RECORDS TO PROCESS:
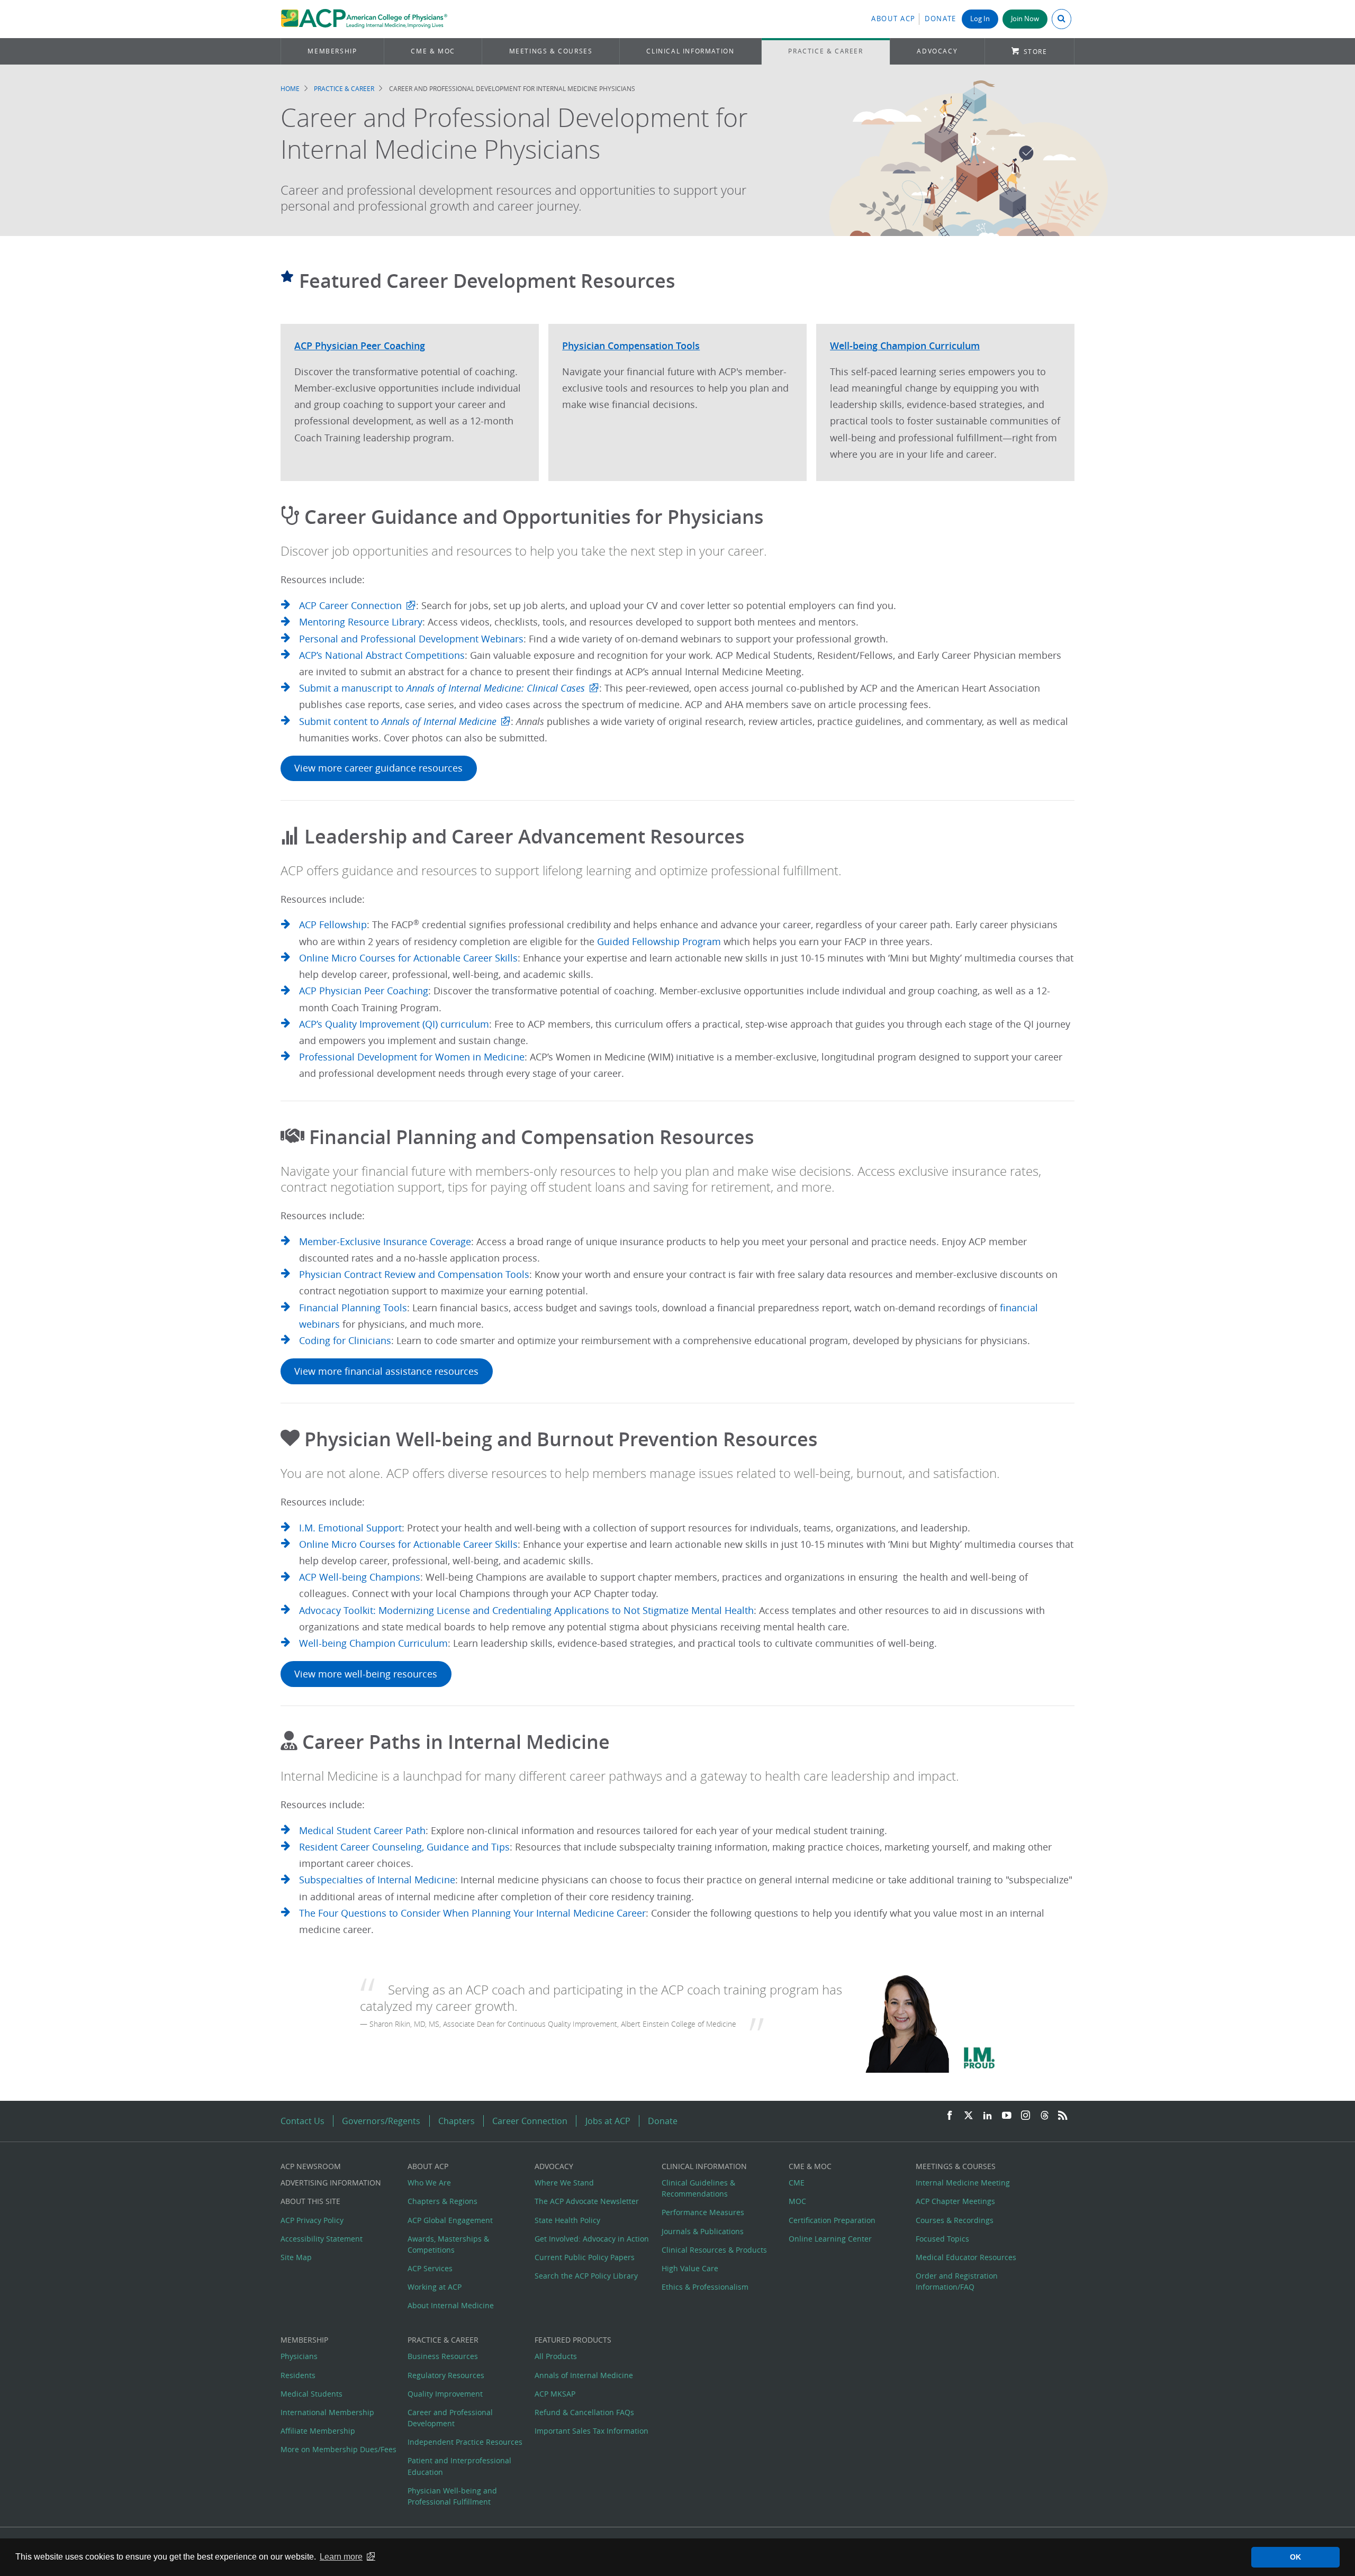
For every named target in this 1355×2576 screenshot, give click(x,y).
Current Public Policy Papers (585, 2257)
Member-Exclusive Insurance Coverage (385, 1242)
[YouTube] (1006, 2116)
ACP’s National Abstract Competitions (382, 655)
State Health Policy (567, 2220)
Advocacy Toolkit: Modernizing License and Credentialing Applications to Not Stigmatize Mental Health (526, 1610)
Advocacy (937, 51)
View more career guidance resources (378, 768)
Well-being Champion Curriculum (373, 1643)
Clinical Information (690, 51)
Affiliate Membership (318, 2431)
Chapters (456, 2121)
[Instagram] (1026, 2116)
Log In (980, 18)
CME (797, 2183)
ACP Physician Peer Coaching (363, 991)
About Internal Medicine (451, 2305)
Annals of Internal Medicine (584, 2375)
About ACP (893, 18)
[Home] (364, 19)
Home (290, 88)
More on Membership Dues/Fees (338, 2449)
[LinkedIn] (987, 2116)
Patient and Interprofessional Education (459, 2466)
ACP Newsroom (311, 2166)
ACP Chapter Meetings (955, 2201)
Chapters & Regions (442, 2201)
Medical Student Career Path (362, 1831)
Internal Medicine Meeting (963, 2183)
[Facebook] (949, 2116)
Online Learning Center (830, 2239)
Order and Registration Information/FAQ (957, 2281)
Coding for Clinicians (345, 1341)
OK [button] (1295, 2557)
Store (1035, 51)
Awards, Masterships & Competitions (448, 2244)
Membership (332, 51)
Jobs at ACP (607, 2121)
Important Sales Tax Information (591, 2431)
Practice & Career (825, 51)
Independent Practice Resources (465, 2442)
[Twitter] (968, 2116)
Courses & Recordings (954, 2220)
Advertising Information (331, 2183)
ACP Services (430, 2268)
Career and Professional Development (450, 2417)
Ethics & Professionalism (705, 2287)
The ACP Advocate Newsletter (587, 2201)
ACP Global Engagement (450, 2220)
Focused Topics (942, 2239)
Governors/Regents (381, 2121)
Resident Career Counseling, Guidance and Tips (404, 1847)
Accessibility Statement (322, 2239)
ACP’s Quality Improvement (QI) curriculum (394, 1024)
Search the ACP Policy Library (586, 2276)
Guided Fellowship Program (659, 942)
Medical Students (311, 2394)
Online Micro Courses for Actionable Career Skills (408, 958)
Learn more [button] (341, 2556)
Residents (298, 2375)
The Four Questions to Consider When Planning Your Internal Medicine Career (472, 1913)
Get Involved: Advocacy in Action (592, 2239)
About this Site (310, 2201)
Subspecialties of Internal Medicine (377, 1880)
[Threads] (1045, 2116)
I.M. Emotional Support (350, 1528)
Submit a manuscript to (442, 688)
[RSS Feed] (1063, 2116)
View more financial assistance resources (386, 1371)
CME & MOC (433, 51)
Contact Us (302, 2121)
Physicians (299, 2356)
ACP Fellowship (333, 925)
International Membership (327, 2412)
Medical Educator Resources (966, 2257)
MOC (797, 2201)
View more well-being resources (365, 1674)
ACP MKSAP (555, 2394)
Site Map (296, 2257)
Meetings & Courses (551, 51)
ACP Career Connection (350, 606)
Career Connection (529, 2121)
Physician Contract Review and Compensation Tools (414, 1274)
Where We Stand (564, 2183)
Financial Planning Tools (353, 1308)
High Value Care (690, 2268)
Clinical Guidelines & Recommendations (698, 2188)
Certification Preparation (832, 2220)
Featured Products (573, 2340)
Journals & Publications (703, 2231)
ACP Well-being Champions (359, 1577)
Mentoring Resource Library (360, 622)
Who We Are (429, 2183)
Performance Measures (703, 2212)
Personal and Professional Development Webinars (411, 639)
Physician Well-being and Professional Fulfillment (452, 2496)
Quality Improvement (445, 2394)
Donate (940, 18)
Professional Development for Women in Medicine (412, 1057)
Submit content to (397, 721)
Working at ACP (435, 2287)
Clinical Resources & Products (714, 2250)
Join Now (1025, 18)
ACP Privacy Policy (312, 2220)
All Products (556, 2356)
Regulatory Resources (446, 2375)
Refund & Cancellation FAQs (584, 2412)
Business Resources (443, 2356)
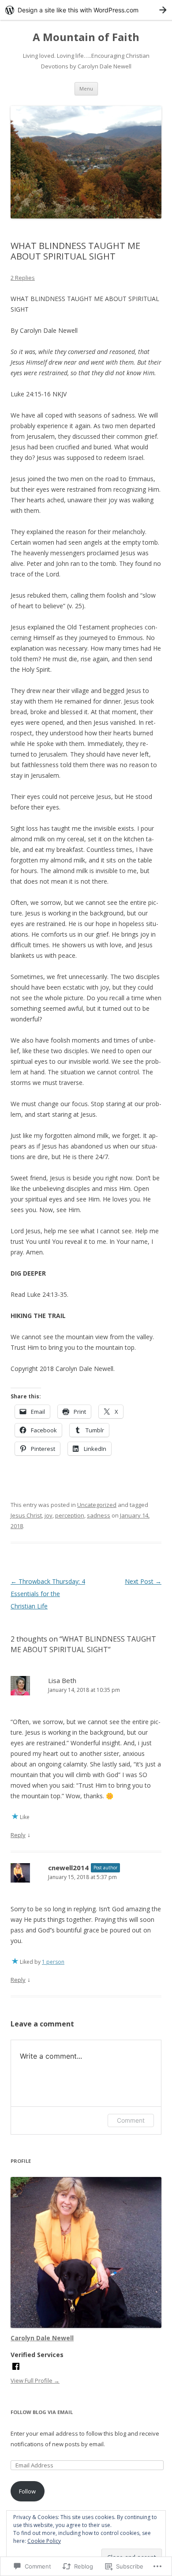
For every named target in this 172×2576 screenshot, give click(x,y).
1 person (53, 1962)
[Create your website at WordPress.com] (86, 10)
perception (69, 1515)
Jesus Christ (26, 1515)
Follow (27, 2491)
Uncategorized (96, 1505)
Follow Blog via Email (42, 2412)
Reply (18, 1835)
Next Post (143, 1581)
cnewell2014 (68, 1867)
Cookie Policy (44, 2541)
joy (48, 1515)
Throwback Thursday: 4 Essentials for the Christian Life (48, 1593)
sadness (98, 1515)
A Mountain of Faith (86, 37)
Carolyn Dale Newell (42, 2338)
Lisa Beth (62, 1680)
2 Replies (23, 278)
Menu (86, 88)
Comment (131, 2120)
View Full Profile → (35, 2380)
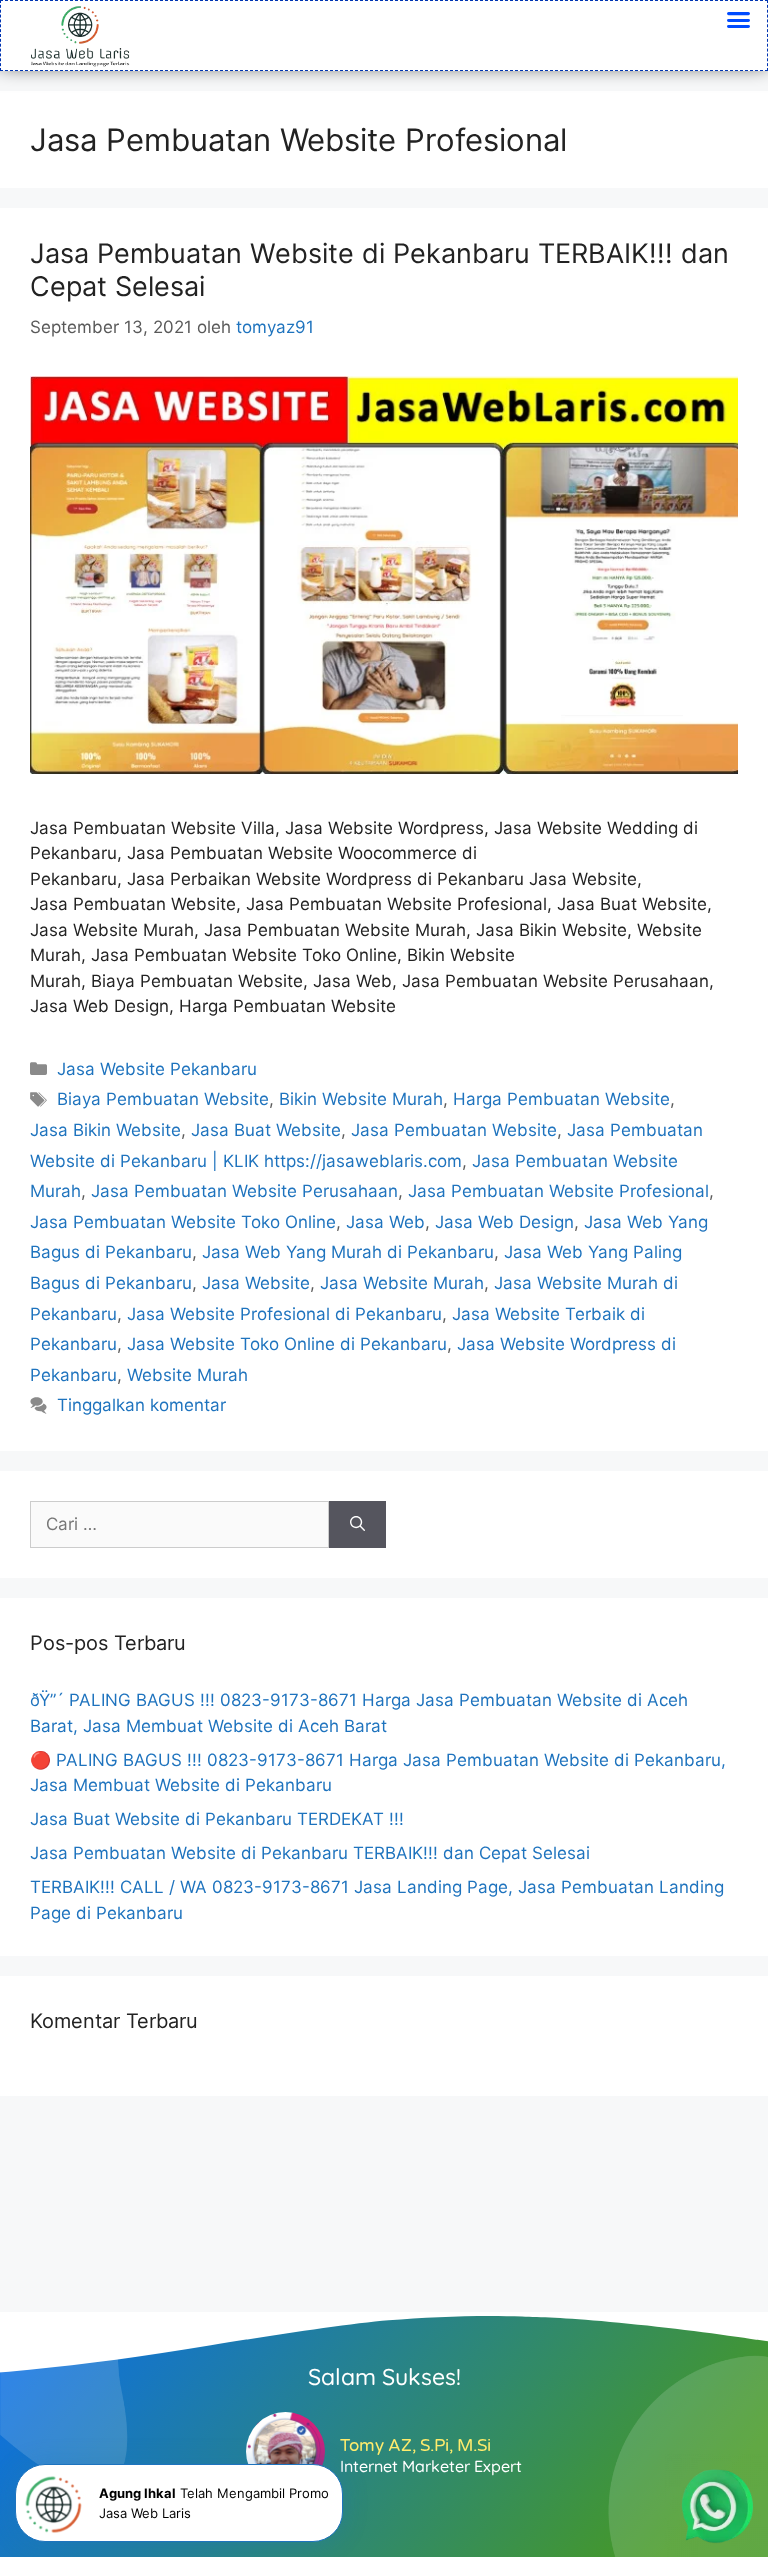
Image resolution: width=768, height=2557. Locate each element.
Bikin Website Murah (361, 1099)
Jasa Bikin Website (105, 1130)
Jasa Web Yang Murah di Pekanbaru (348, 1252)
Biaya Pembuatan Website (163, 1099)
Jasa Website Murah (402, 1283)
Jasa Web (385, 1222)
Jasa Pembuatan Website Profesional (558, 1191)
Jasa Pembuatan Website (454, 1130)
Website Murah (187, 1375)
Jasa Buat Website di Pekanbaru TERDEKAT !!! (217, 1819)
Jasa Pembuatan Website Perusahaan (244, 1191)
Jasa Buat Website (266, 1130)
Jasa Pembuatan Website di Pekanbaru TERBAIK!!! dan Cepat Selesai (379, 269)
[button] (739, 20)
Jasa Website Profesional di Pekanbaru (284, 1314)
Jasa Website (256, 1283)
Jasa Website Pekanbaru (157, 1069)
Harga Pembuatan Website (561, 1099)
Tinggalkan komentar (141, 1405)
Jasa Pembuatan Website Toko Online (183, 1222)
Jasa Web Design (504, 1222)
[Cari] (357, 1525)
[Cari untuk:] (179, 1525)
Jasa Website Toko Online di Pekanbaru (287, 1344)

THE PROBLEM: The expected result is every line from the material above that includes "Profesional".

TASK RESULT:
Jasa Pembuatan Website Profesional (558, 1191)
Jasa Website Profesional di Pekanbaru (284, 1314)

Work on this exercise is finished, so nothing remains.